Our CEO Will Straw looks back on his recent visit to India to mark five years of programme delivery
In 2023, we mark five years of Prince’s Trust International programmes in India. Through our partners the Aga Khan Foundation and Magic Bus India Foundation, generously supported by HSBC, these programmes now reach almost 5,000 young people each year.
In January, I travelled to India with our International Programme Manager, Debashree Roy, to celebrate these partnerships and to see the positive impact our programmes are having on young people, especially young women. Our visit comprised several events across Delhi and Chennai, including a reception at the British High Commissioner’s residence in New Delhi.
We started the trip by meeting recent graduates from our Get Into employability programme with Magic Bus. It was inspiring to see the progress they had made. Get Into is an eight-week employer-led training programme for young people from low-income backgrounds. It covers general employability skills, job-hunting tips and technical, sector-specific knowhow creating pathways for young people to move into entry-level jobs.
We then honoured our partnerships and programmes and celebrated the achievements of some graduates with a reception at the British High Commissioner’s residence. There, I had the opportunity to meet with many of those involved in delivering programmes, as well as with participants and other stakeholders. We celebrated some outstanding achievements and contributions with Inspiration Awards, and the highlight was presenting the Prince’s Trust Global Award for 2022 to Gulfsha, who is from Delhi.
Gulfsha comes from a disadvantaged community where, like many girls and young women, she faced barriers and resistance to pursuing further education and finding paid work. But Gulfsha persevered. After honing her employability skills on the Get Into programme, Gulfsha successfully interviewed for her first ever job. Her salary is four times her family’s previous monthly income and is making a huge difference to their quality of life.

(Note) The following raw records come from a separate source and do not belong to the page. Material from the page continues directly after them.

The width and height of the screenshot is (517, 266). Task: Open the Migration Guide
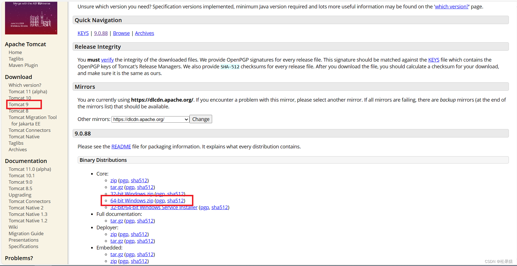[26, 233]
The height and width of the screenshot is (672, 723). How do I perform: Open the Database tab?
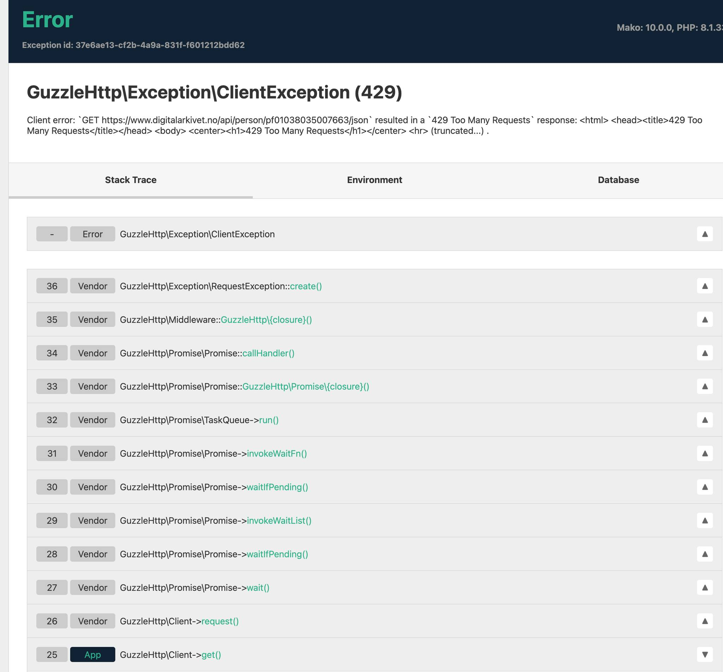(x=618, y=180)
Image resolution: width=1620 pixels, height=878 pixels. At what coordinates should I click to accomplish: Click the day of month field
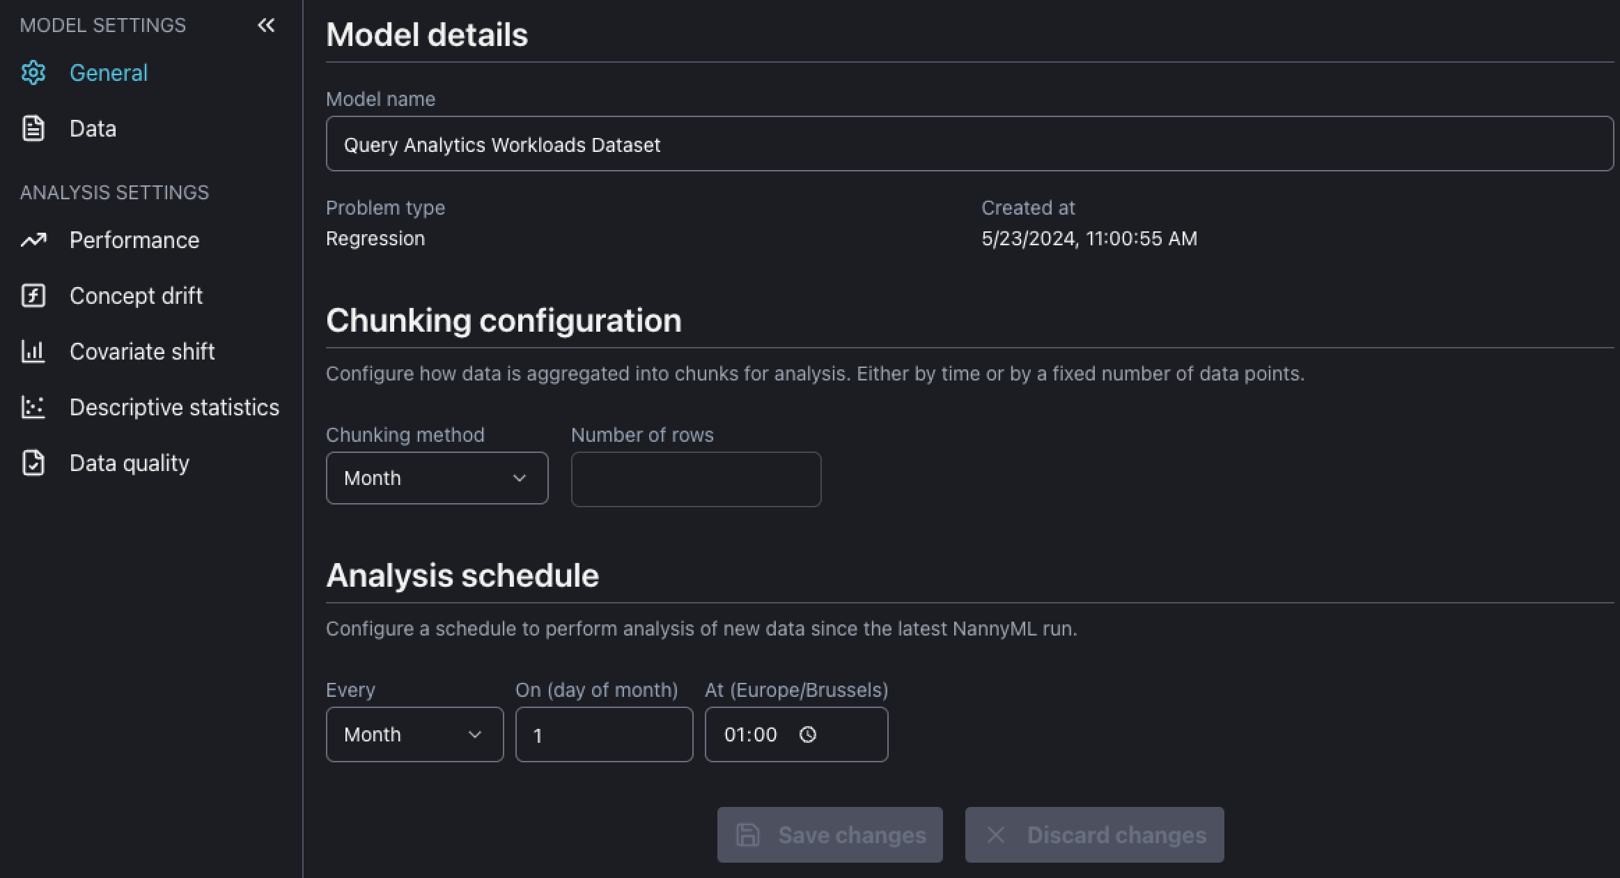coord(603,734)
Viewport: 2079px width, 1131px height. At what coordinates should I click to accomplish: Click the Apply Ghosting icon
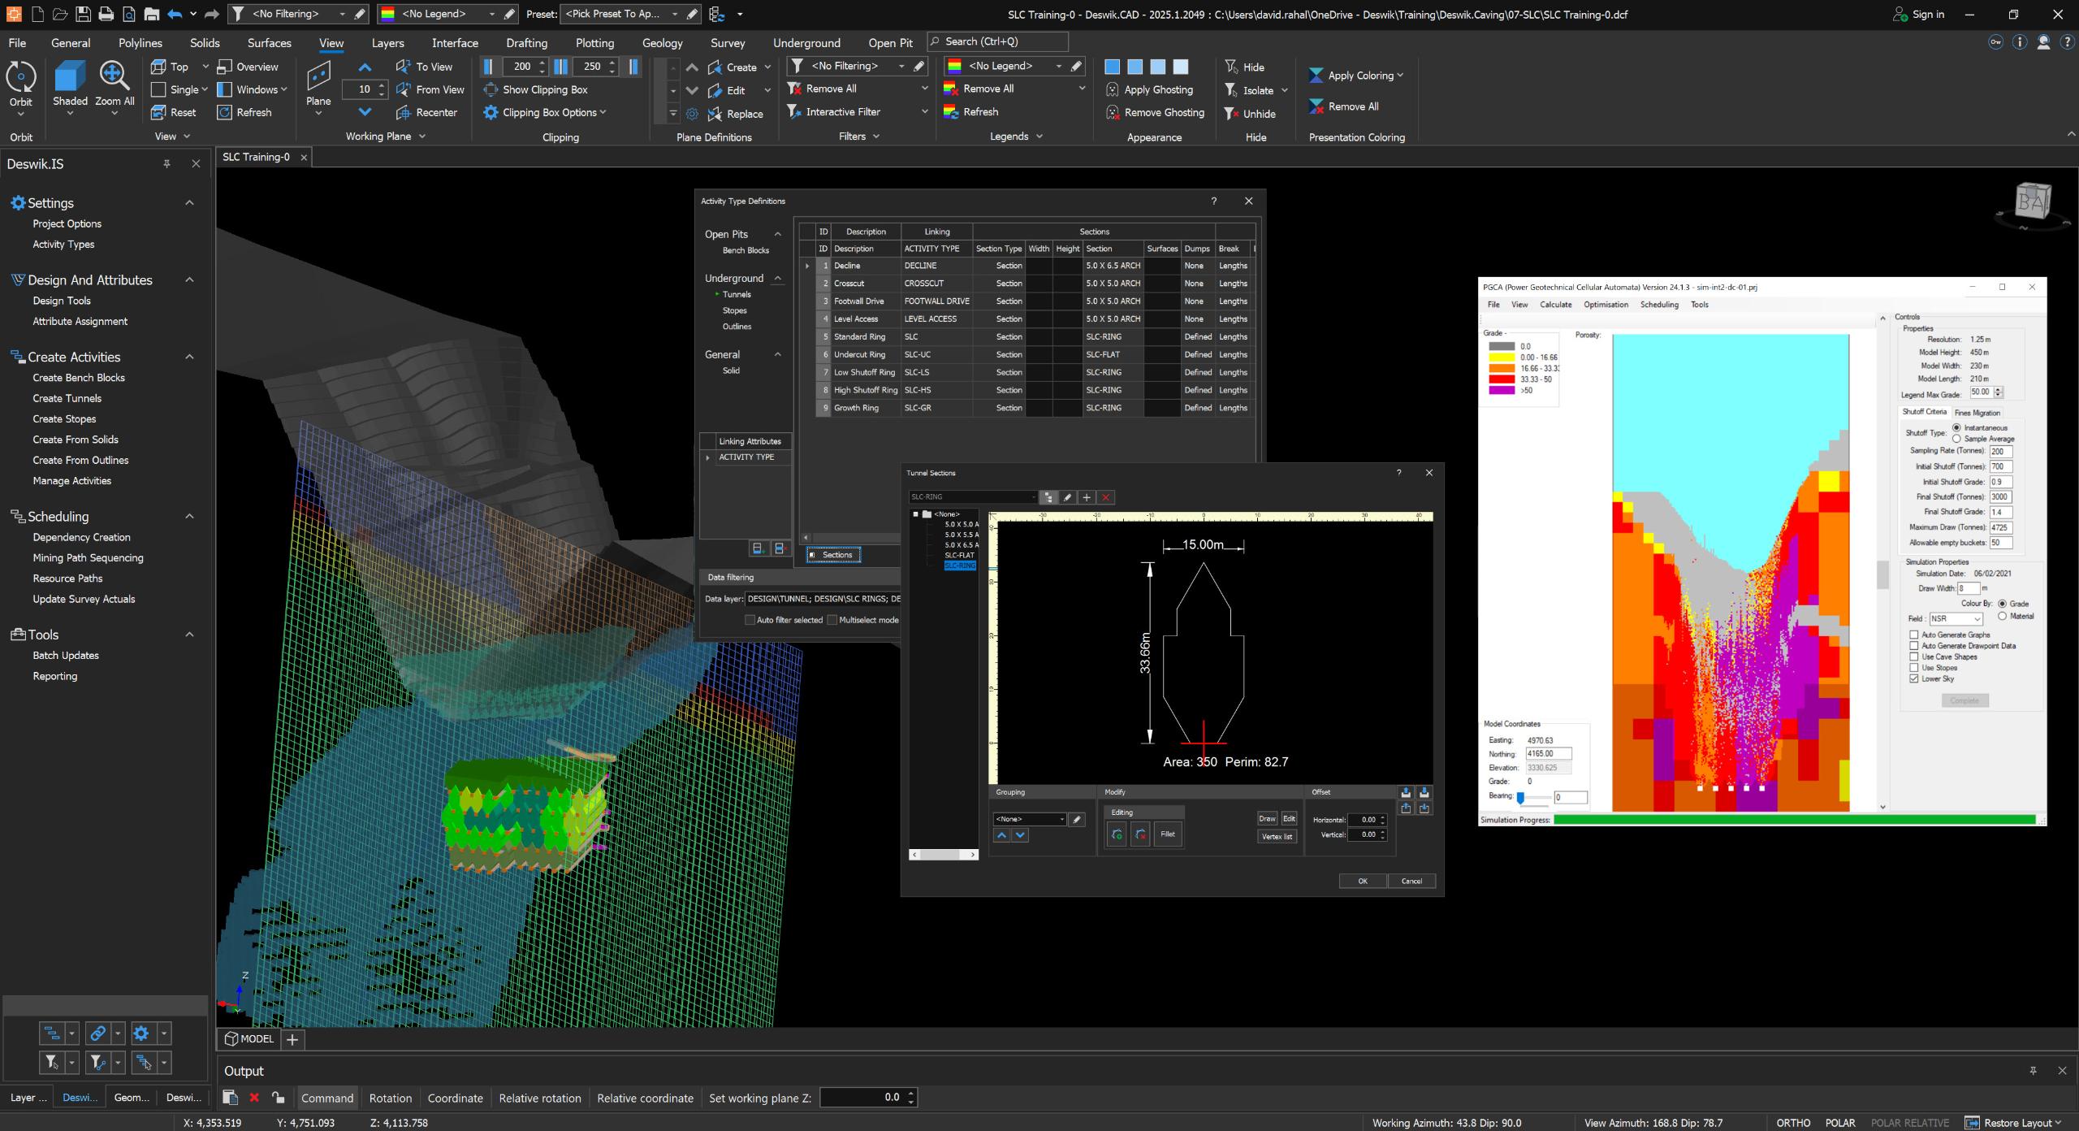(x=1113, y=89)
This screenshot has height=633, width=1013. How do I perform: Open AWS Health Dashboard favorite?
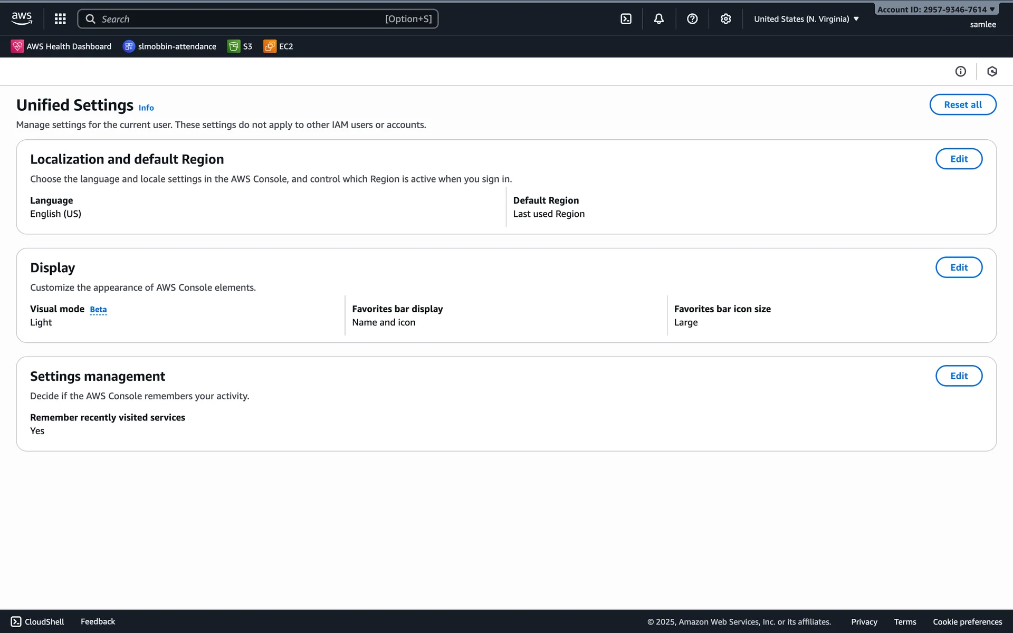(61, 46)
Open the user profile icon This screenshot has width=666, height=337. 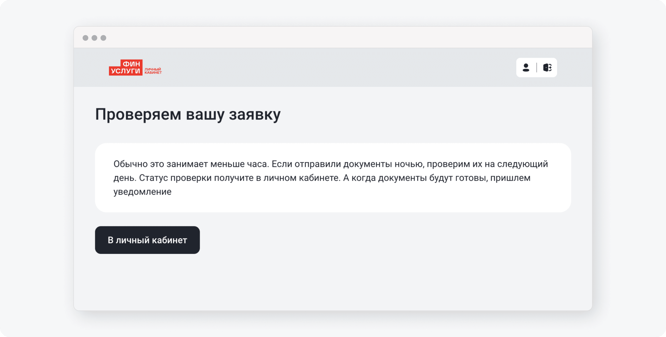[x=526, y=67]

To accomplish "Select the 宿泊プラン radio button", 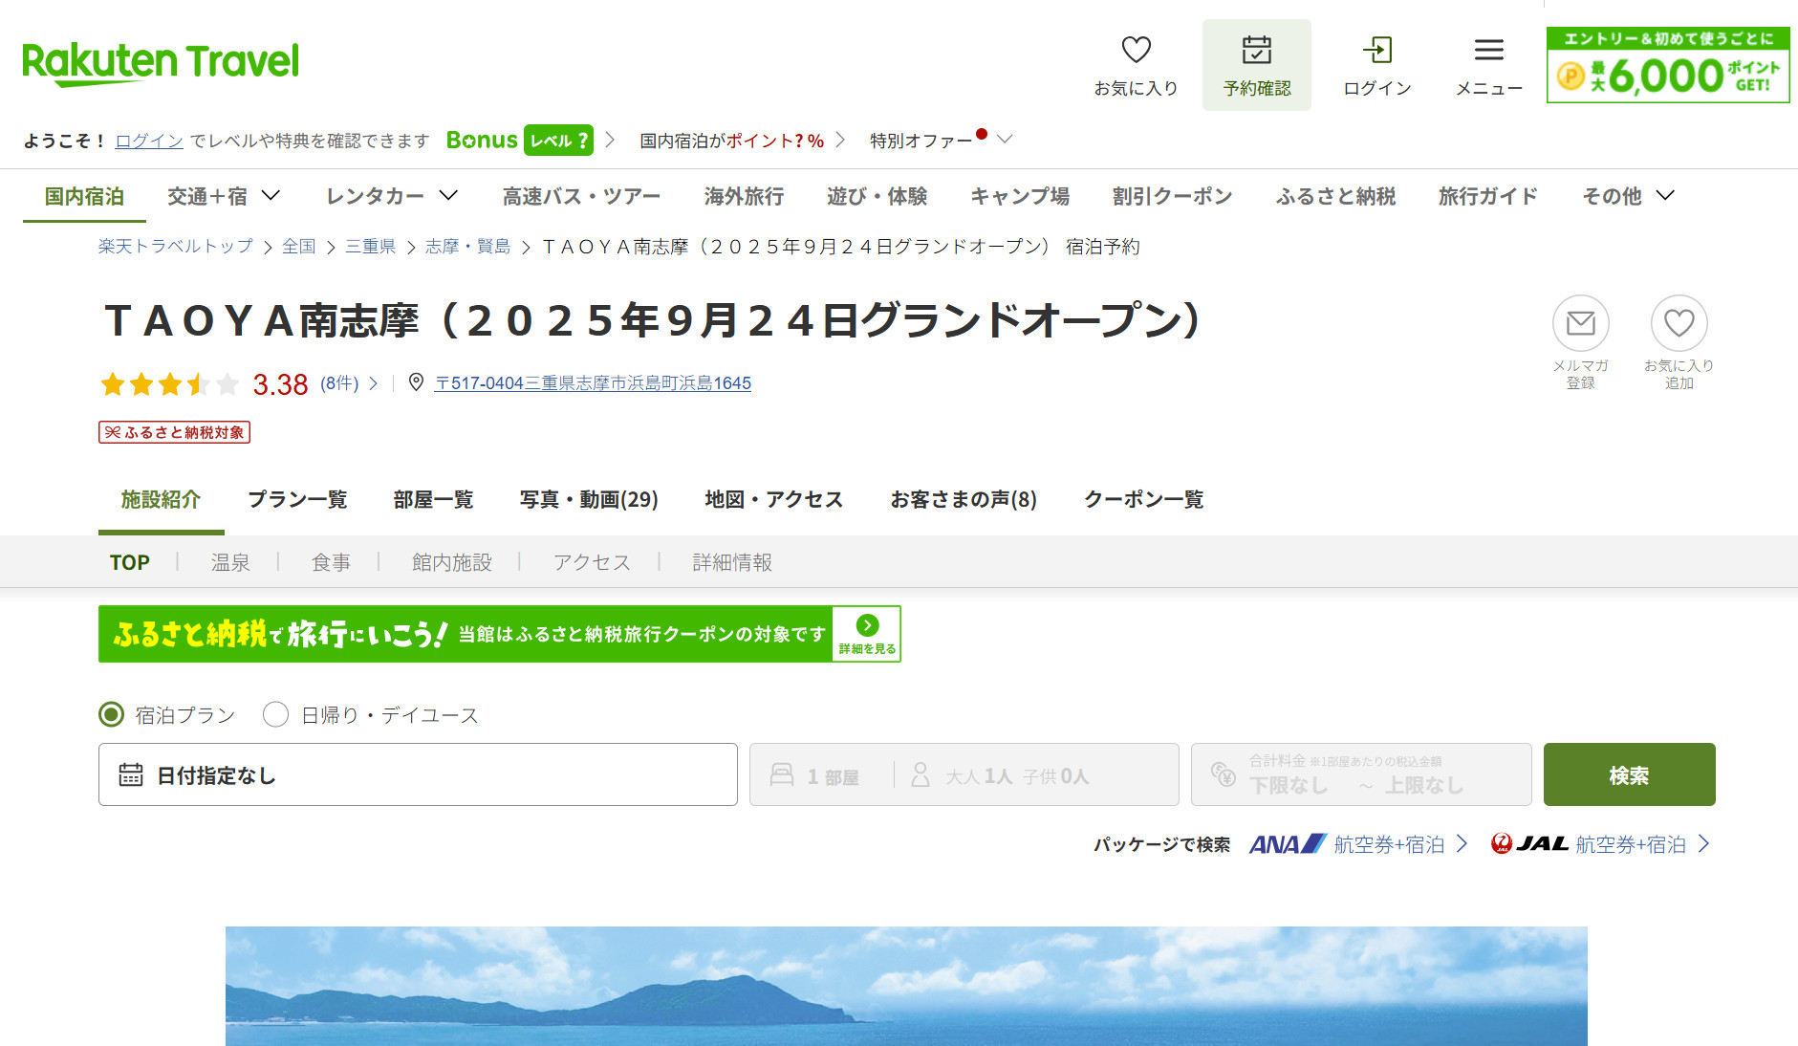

While in Delhi, we had the opportunity to join a round table discussion with the Aga Khan Foundation and hear from course leaders who deliver Project Lehar, which works with young women from disadvantaged communities in Bihar and Uttar Pradesh who often started families at a young age. Our partnership focuses on helping young women develop entrepreneurship abilities which enable them to leverage their skills to earn an income.
I met with Nuzhat, who explained that, with support from Project Lehar, she had set up her own tailoring business to help support her family. ‘The programme, the Lehar centre, the teachers have been some of the most important parts of my life,’ Nuzhat told us. ‘The stitching and the enterprise skills helped me plan my work better and earn for myself… Lehar has made me independent.’
We ended our trip by visiting one of the Get Into centers in Chennai where we joined insightful discussions around programme development, impact and evaluation. When speaking with alumni of the programme, it was fantastic to see how much the programme has helped them to develop.
As well as celebrating our partners and progress so far, we had the pleasure of exploring future partnership prospects when we met with Bharatiya Yuva Shakti Trust (BYST) which has been inspired by the work of The Prince’s Trust and which HM King Charles has visited on previous visits to India. I look forward to seeing how we can work with organisations like BYST in the future to support many more young people in India into meaningful and sustainable careers.